I suspect it is the loss of control. It has come as a slow realization that in most of life's circumstances we have very little control. Of course when we do have control we usually screw it up, so I'm not sure why we such as fixation on it. It does help a little that the one I follow was called a "man of tears". He understood the value of tears as an expression of deep feelings, of great passions. But it still exasperates me that at those moments words fail me and tears are the only way to communicate my emotions. I would prefer erudition, but what I get are tears, tears of a clown. Sigh.

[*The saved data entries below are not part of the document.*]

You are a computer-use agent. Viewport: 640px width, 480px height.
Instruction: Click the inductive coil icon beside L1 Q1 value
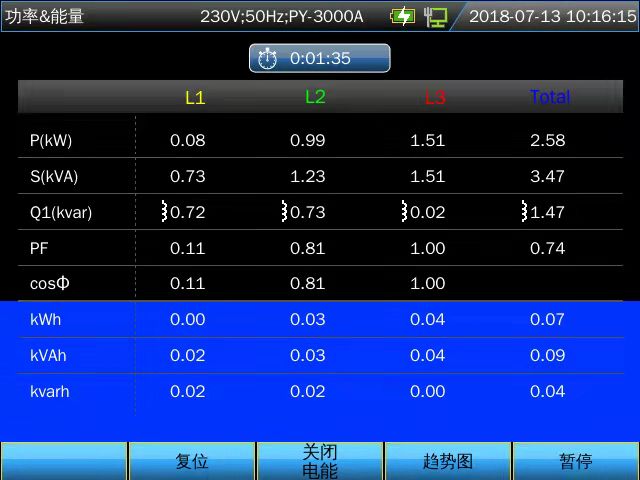click(x=165, y=212)
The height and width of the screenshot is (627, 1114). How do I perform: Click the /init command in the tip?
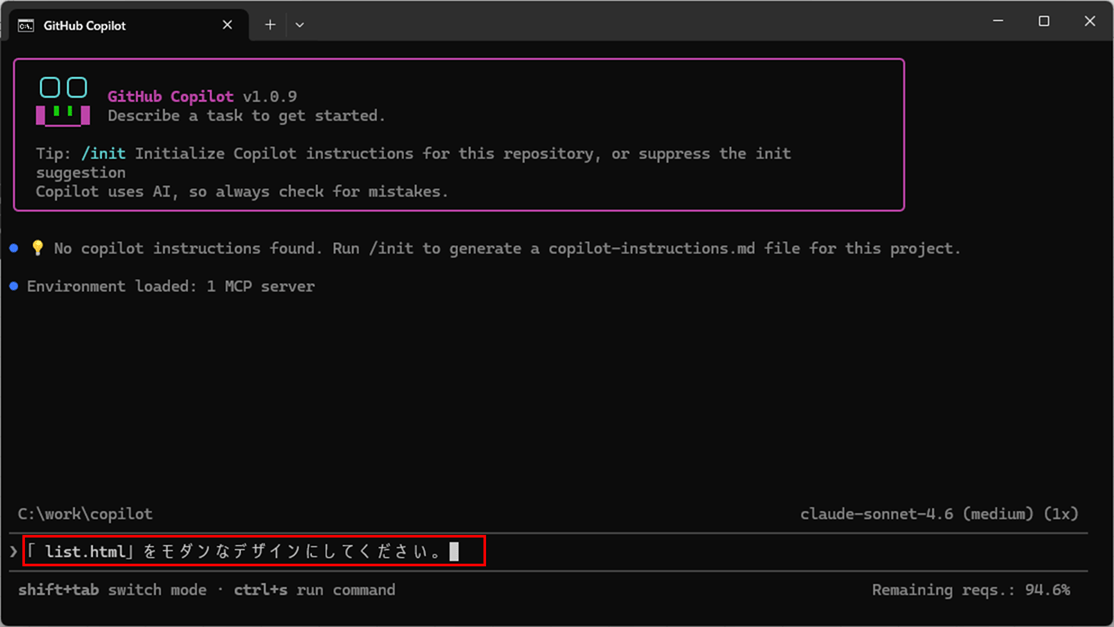[x=103, y=154]
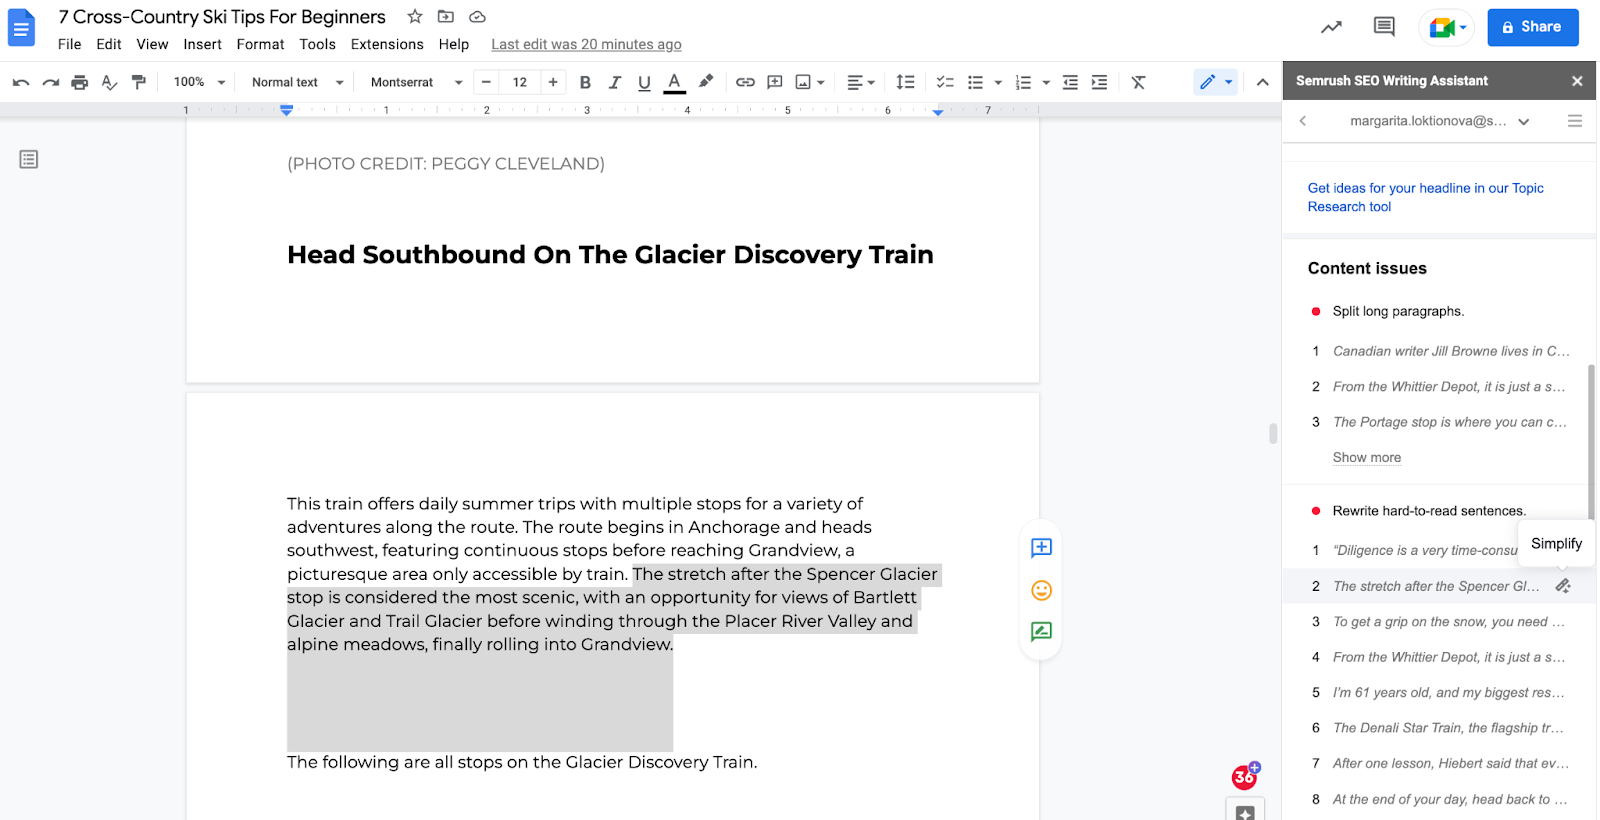The width and height of the screenshot is (1600, 820).
Task: Click the insert link icon
Action: [x=745, y=82]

Anyway, here's hoping for a calm week. No news is good news.

Godspeed
Don

2 comments:

Carrie said...

I bet it didn't help either that the wine you love is now not being made anymore....I bet there were tears shed over that news!
Thanks for being a rock of faith for all of us! You have guided us well!

Anonymous said...

I might not always show you that i hear you words, dad, or more importantly that i see your actions, but know that I (and my sisters) do. I've heard you proudly explain to a friend (on more than one occasion) about how tough and resilient your kids are. And while I know a large part of that comes from my mom, who is one tough lady, i also know that much of it comes from watching how you've handled these difficulties. We've watched you handle all the crazy and often potentially debilitating setbacks life has thrown our family, and I've seen how you and mom have led our family out to safer and greener pastures every time. I often find myself telling friends that Sarah and I will "soldier on" or "be better for it after the fact", and I realize these are outlooks i've picked up from watching my parents weather storms that crush some families. I'm proud to know, also, that this strength is not borne of stubbornness alone (though God knows he may have put an extra helping of that in our genes), but of faith. Faith that someone bigger, stronger, and far more well-prepared is at the helm, and as long we're on his boat, its okay to fall down and cry once in a while.

So, thanks for a life's worth of lessons, dad, i'll do my best to show that i've learned from them. (I realize i can be a slow learner sometimes).

Ben

P.S. - now you can never say i don't respond to your blogs.